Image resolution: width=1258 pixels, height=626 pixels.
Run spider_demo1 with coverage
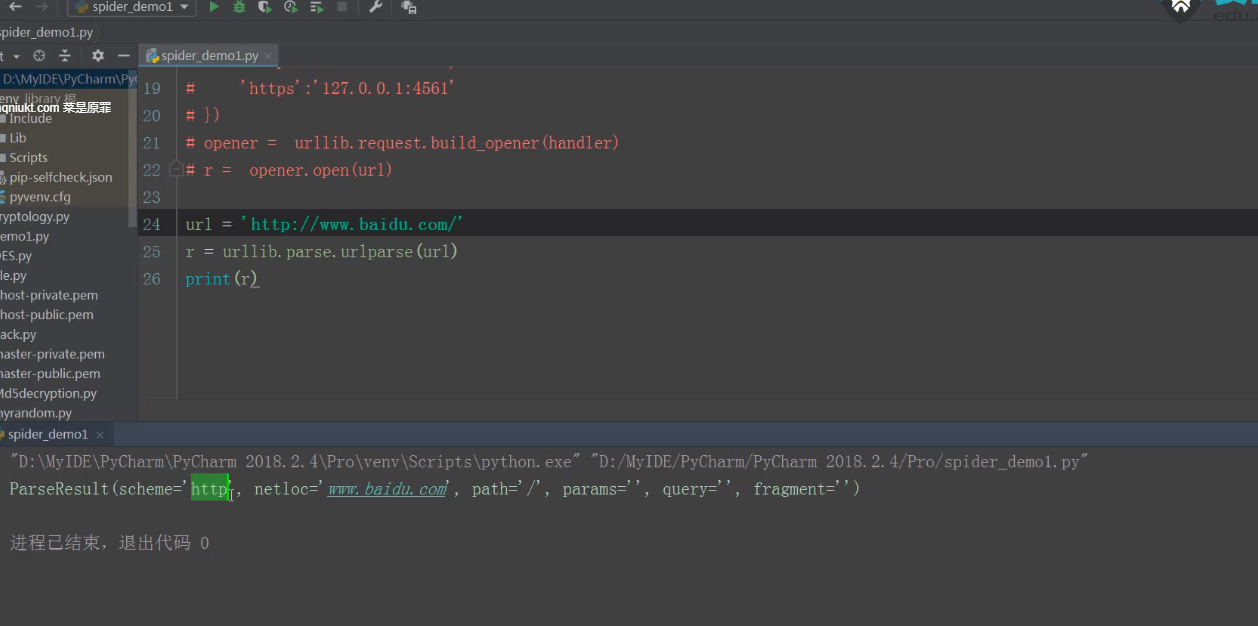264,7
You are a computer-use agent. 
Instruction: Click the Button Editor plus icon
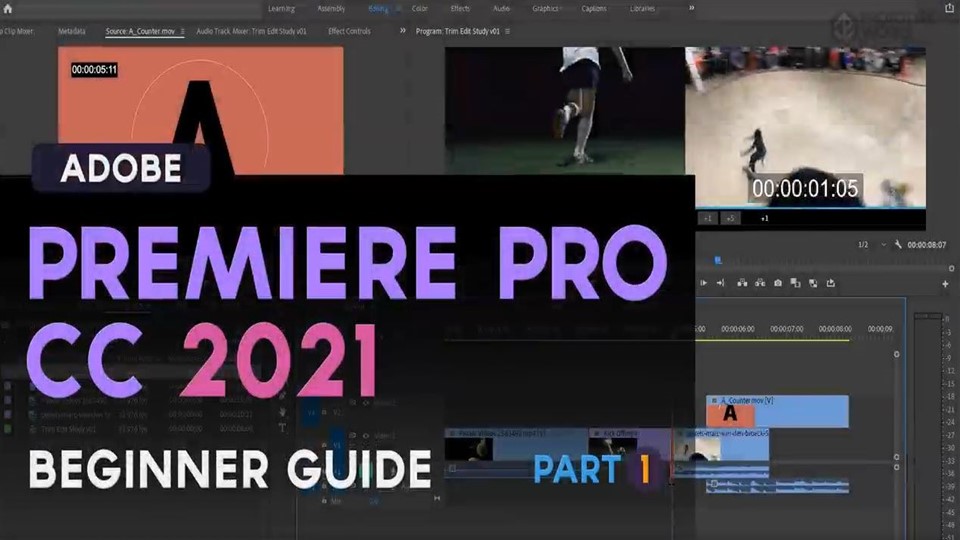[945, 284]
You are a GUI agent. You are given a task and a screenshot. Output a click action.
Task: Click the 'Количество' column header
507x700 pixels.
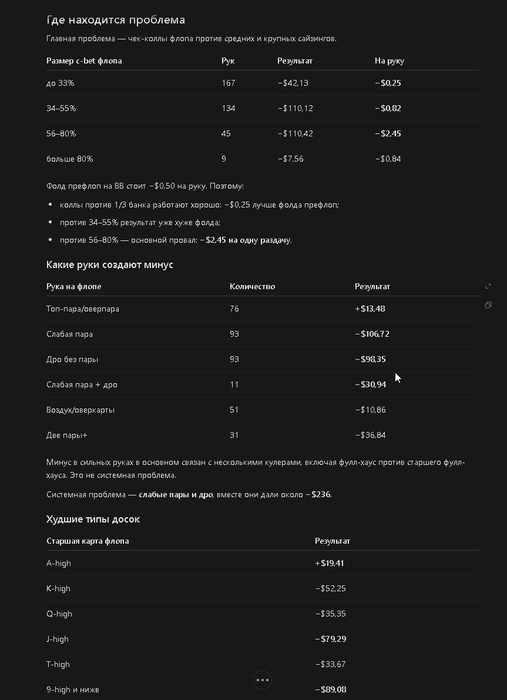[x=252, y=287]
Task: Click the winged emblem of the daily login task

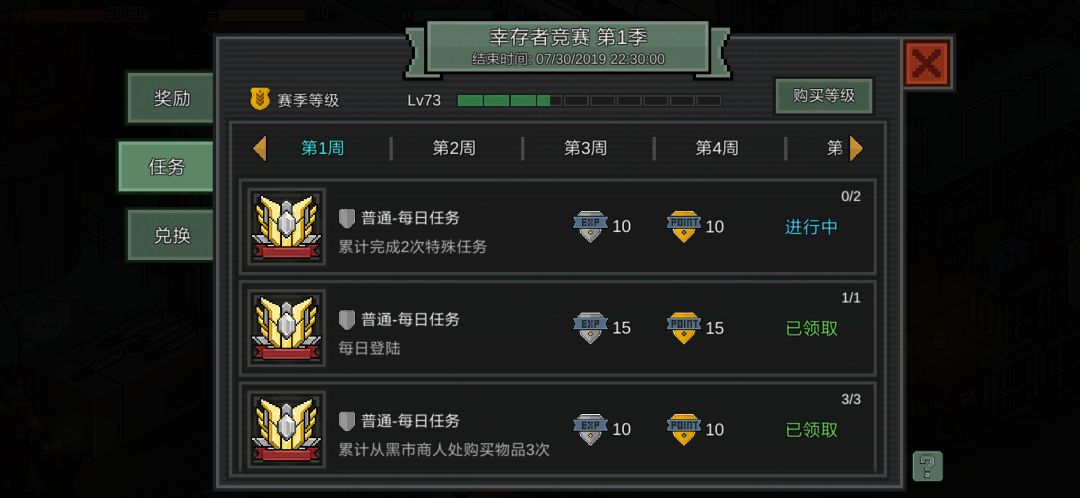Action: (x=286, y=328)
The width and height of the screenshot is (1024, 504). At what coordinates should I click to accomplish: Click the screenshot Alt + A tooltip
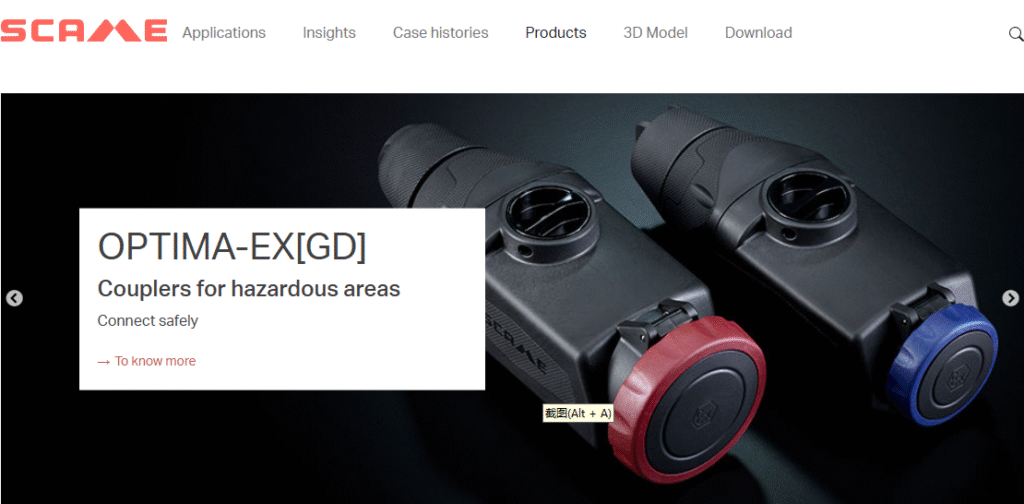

PROBLEM TO WORK ON
Please repeat the listing above word for word, with the pictures removed.

WRITTEN RESPONSE
Image resolution: width=1258 pixels, height=626 pixels.
Run spider_demo1 with coverage
264,7
You are a computer-use agent. 
Instruction: Click the Button Editor plus icon
[945, 284]
You are a GUI agent. You are given a task and a screenshot. Output a click action.
Task: Click the 'Количество' column header
507x700 pixels.
[x=252, y=287]
Task: Click the winged emblem of the daily login task

Action: (x=286, y=328)
The width and height of the screenshot is (1024, 504). At what coordinates should I click to accomplish: Click the screenshot Alt + A tooltip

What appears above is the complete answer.